Okay, I realize that the last post was unlike many of my other posts - it was a creative endeavor to show you all just how much I learned at the writing workshop, and it is a rather funny story. Consider the line: My hippie fell down... hard! That's funny stuff all by itself. Yet, I realize that my regular readers are breathing a sigh of relief - "phew - her voice is back", you might be saying.
Yes. That is true. The above quote is true as well. Up in those mountains, I swear I lost everything there ever was to fear. Much of the fear came from my doubting my abilities in writing, and what I realized while I was up there was that I didn't care if I was a lousy writer, right now. I want to be a better writer, of course. Yet the whole process is such a turn-on. Dorky. Sure. I like to write - how it makes me feel when I nail a sentence or a sentiment or a description.
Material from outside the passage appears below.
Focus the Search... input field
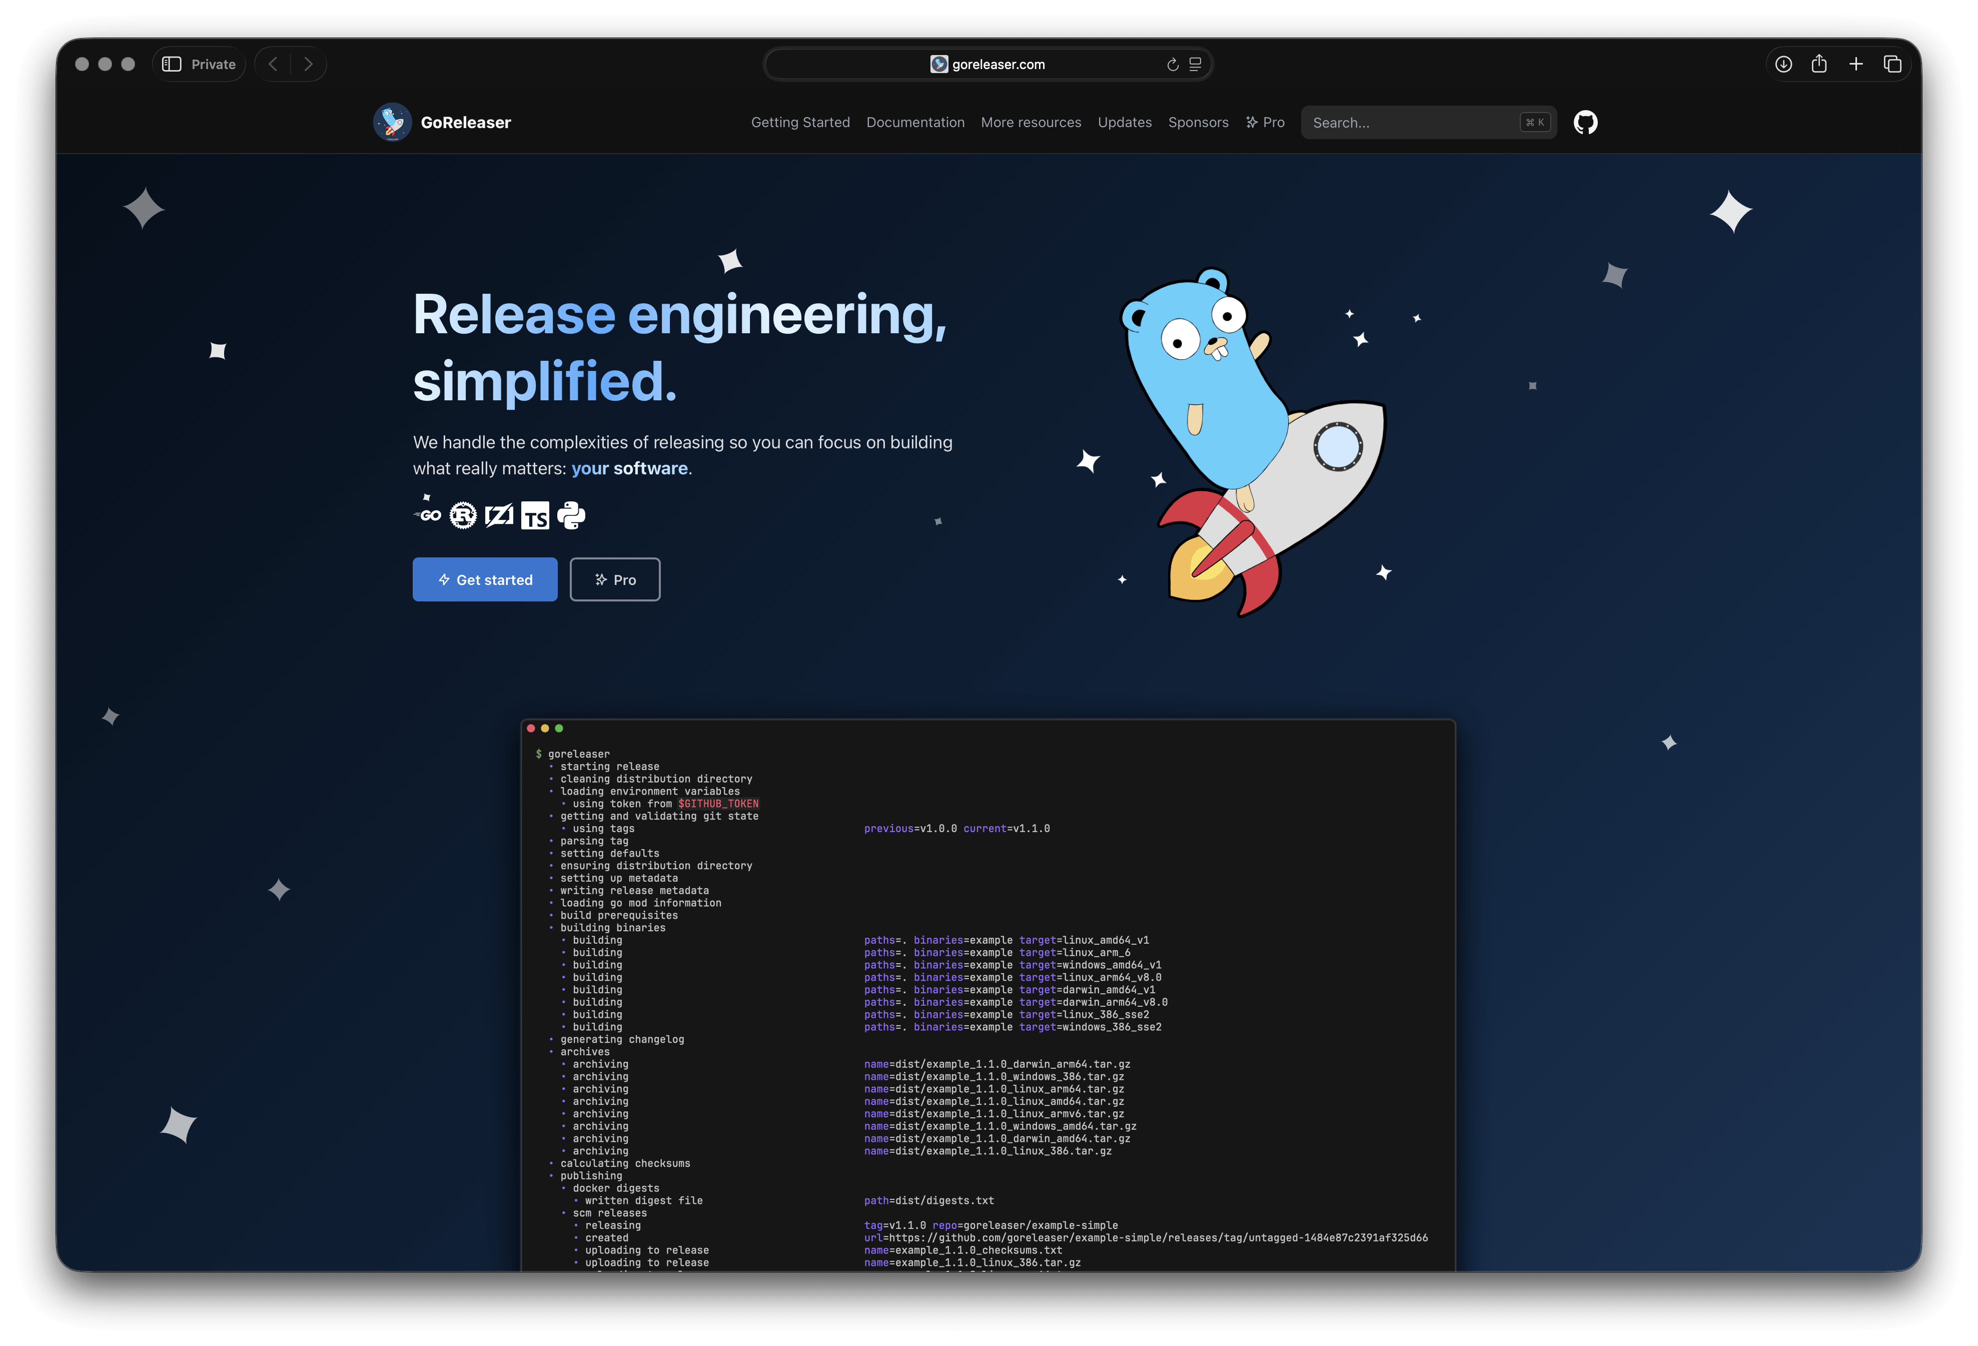This screenshot has width=1978, height=1346. 1413,123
At one point, while I was up there, I had a heavy wave of insecurity hit me upside the head. I was surrounded by some brilliant writers and I thought, "I can't compete." Then the voice of my father whispered in my ear: "Compete only with yourself." (I actually called him today to thank him). The truth is, I like writing and I will continue to do so and I will continue to improve. In the meantime, I will try out different styles on this blog (as I did in the previous post) but I will continue, also, to have the Carrie voice you are used to. (See? I just ended a sentence with a preposition!)
And so.... how was the writing workshop, you ask? On an academic level, I learned a bunch. It will come into play as I revise and revise my manuscript. You may even sense some subtle changes to my writing on this blog.
On a visceral level - way down in the gut - I realized that my life is in my own control and being on the mountain, although certainly not so dramatic as to be life-changing, made me realize some things.
I refused to turn my computer on or visit the internet. The only people that I called were Paige and Tony and that was because I can't breathe very well without their breaths. I realized that I can survive without the constant bombardment of emails, facebook messages (not that I am that big into facebook) and surfing the web for innocuous information.
So that was good.
Most importantly, I met some people up there that I think I was destined to meet. (As you know, I don't believe in coincidences). I met people that needed to speak with me and people that I needed to speak with - even if it was just for those moments of sharing stories. With some, I shared laughter. With others, sorrow. Yet the common thread was that they were genuine. For that I am grateful because I truly believe that if God made these people, he must really like me too.
I'll end with that thought, and hopefully, will have more to say about it tomorrow.